Clarissa (Chriss) May Joyce Tetlock
Chriss Tetlock, a community activist, spearheaded the opening of the North End Women’s Centre.
Clarissa (Chriss) May Joyce Tetlock (nee Spencer) was born on April 28, 1941, in Dauphin. She moved to Winnipeg, married and after 11 years of marriage, and four children, she was divorced and a single mother living in assisted low-income housing.
At the age of 38 she applied to the University of Manitoba for adult education and training, completing her degree in 1985 and making the Dean’s honor list.

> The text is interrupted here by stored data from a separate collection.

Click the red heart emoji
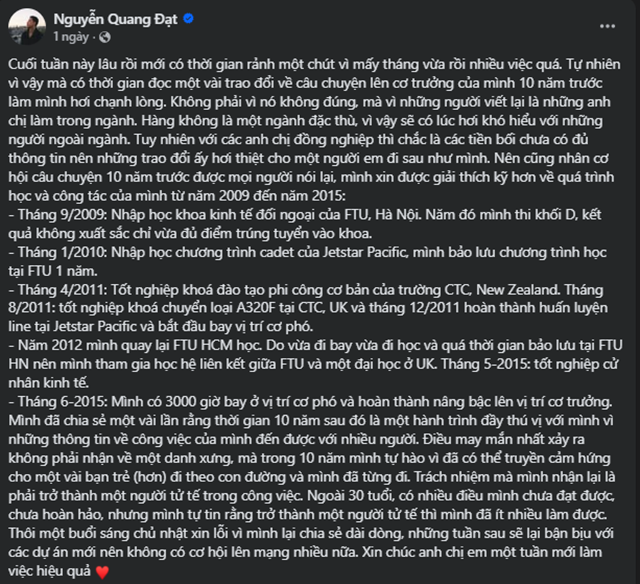Viewport: 640px width, 584px height. coord(102,572)
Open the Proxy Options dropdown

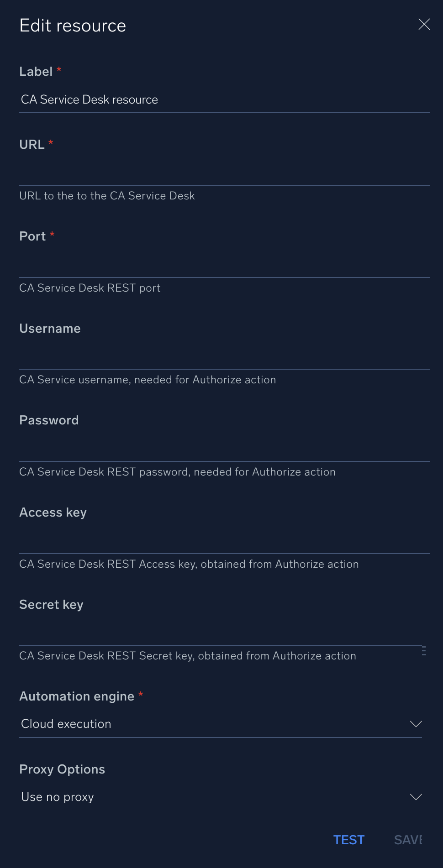[x=221, y=797]
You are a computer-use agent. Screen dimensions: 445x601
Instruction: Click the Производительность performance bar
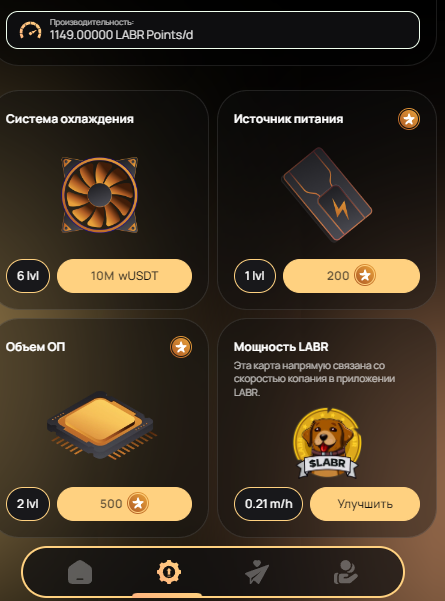pyautogui.click(x=213, y=30)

The concept of a women’s centre arose from an evening of conversation with Tetlock and two other women discussing the need for services for women and their families in Winnipeg’s North End. By 1984, Tetlock along with help from the advisory committee and agency representatives were able to secure funding a two-year grant through the Winnipeg Core Area Initiative. The North End Women’s Centre (NEWC) officially opened its doors to the public in April of 1985.
Tetlock served as executive director for over 20 years.

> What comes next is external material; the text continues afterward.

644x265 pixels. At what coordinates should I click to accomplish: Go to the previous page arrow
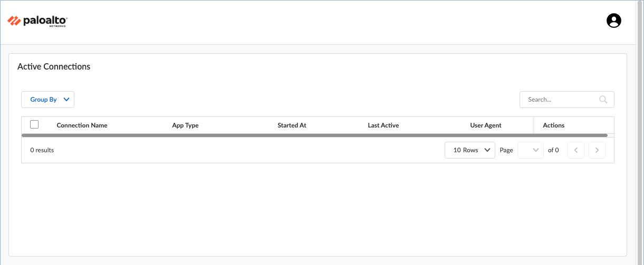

In 1994, the centre relocated to its current home at 394 Selkirk Ave. Core funding for NEWC comes from the United Way of Winnipeg and family violence prevention program of the Province of Manitoba, as well as a variety of other funding.
In 2006, NEWC opened a transitional housing facility in the West End of Winnipeg called the Betty Berg House. The Betty Berg House provides safe and affordable short and long term transitional housing for women struggling with issues of mental health, problematic substance use and homelessness.
Dedicated to community development and mobilization, Tetlock partnered with sister organizations to support the development of the mandates of Wahbung Abinoonjiiag, Oyati Tipi Cumini Yape, and North Point Douglas Women’s Centre.
NEWC’s impact on the community has been tremendous with countless women and their families benefiting from the variety of services and training programs.
Tetlock retired from NEWC at the age of 63. During the 20 years as executive director, she sat on numerous boards, was instrumental in developing other resource centres and received several awards for her community service.
Often referred to as the Queen of Selkirk Avenue, Tetlock was well loved and respected in the community for her leadership, vision, generosity and kindness.
In 2012, Chriss Tetlock Place opened its doors in honour of her vision, commitment and dedication to serving women and their families living within the core area of Winnipeg. Chriss Tetlock Place hosts women in supportive transitional housing in a safe and welcoming environment.
Chriss Tetlock died in 2011. Her legacy lives on through the countless number of women and their families that have received support and development opportunities from the North End Women’s Centre.